== Written task ==
Return the records verbatim from the start of the records up to and including the line containing "Action: pos(204,209)".

== Input data ==

• • • •

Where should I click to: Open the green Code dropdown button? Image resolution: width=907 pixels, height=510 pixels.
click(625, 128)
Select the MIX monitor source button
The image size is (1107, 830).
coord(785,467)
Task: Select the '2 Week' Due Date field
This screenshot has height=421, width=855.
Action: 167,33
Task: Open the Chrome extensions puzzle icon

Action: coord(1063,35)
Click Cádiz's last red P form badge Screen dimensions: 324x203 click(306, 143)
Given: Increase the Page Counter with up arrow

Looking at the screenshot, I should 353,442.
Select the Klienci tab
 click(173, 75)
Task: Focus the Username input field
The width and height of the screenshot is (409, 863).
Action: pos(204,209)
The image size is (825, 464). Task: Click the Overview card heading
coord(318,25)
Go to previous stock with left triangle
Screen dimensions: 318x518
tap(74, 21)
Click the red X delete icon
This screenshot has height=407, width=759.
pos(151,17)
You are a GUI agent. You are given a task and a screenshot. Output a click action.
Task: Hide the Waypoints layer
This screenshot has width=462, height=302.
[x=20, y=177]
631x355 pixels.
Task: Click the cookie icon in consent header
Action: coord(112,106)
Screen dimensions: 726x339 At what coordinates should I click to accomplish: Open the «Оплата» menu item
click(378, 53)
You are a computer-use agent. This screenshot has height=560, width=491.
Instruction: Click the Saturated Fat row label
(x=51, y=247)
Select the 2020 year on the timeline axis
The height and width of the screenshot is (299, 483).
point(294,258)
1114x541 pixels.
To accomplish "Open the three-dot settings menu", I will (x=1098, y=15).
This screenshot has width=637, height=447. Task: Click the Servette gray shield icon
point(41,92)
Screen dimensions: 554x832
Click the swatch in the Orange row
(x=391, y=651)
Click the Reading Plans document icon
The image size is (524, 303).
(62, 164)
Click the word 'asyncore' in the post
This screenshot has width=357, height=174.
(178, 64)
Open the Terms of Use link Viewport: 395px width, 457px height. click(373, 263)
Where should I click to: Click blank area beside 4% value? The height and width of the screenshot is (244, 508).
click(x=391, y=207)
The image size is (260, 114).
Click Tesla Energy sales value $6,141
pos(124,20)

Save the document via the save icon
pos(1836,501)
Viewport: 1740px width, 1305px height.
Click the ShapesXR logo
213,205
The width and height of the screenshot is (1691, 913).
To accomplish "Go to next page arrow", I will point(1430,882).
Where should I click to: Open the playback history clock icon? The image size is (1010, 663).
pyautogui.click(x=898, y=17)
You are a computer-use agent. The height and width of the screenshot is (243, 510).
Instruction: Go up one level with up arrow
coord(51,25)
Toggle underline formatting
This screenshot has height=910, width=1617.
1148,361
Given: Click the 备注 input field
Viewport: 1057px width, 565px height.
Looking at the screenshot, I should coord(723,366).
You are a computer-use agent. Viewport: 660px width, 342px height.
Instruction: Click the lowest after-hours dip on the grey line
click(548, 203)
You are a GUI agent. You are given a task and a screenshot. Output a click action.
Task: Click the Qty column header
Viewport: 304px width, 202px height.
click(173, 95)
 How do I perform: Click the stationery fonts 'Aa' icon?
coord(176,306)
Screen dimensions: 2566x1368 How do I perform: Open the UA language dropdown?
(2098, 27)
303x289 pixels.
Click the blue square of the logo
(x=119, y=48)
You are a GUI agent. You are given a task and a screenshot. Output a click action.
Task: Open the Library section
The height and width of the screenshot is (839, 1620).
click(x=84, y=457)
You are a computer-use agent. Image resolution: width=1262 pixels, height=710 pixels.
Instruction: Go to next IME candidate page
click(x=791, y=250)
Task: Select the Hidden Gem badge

• • • •

== Task result ==
Where should I click to: Open the green Code dropdown button? Image resolution: width=907 pixels, height=510 pixels.
click(625, 128)
Select the MIX monitor source button
The image size is (1107, 830).
coord(785,467)
Task: Select the '2 Week' Due Date field
This screenshot has height=421, width=855.
Action: 167,33
Task: Open the Chrome extensions puzzle icon

Action: coord(1063,35)
Click Cádiz's last red P form badge Screen dimensions: 324x203 click(306, 143)
Given: Increase the Page Counter with up arrow

Looking at the screenshot, I should 353,442.
Select the Klienci tab
 click(173, 75)
Task: Focus the Username input field
The width and height of the screenshot is (409, 863).
Action: pos(204,209)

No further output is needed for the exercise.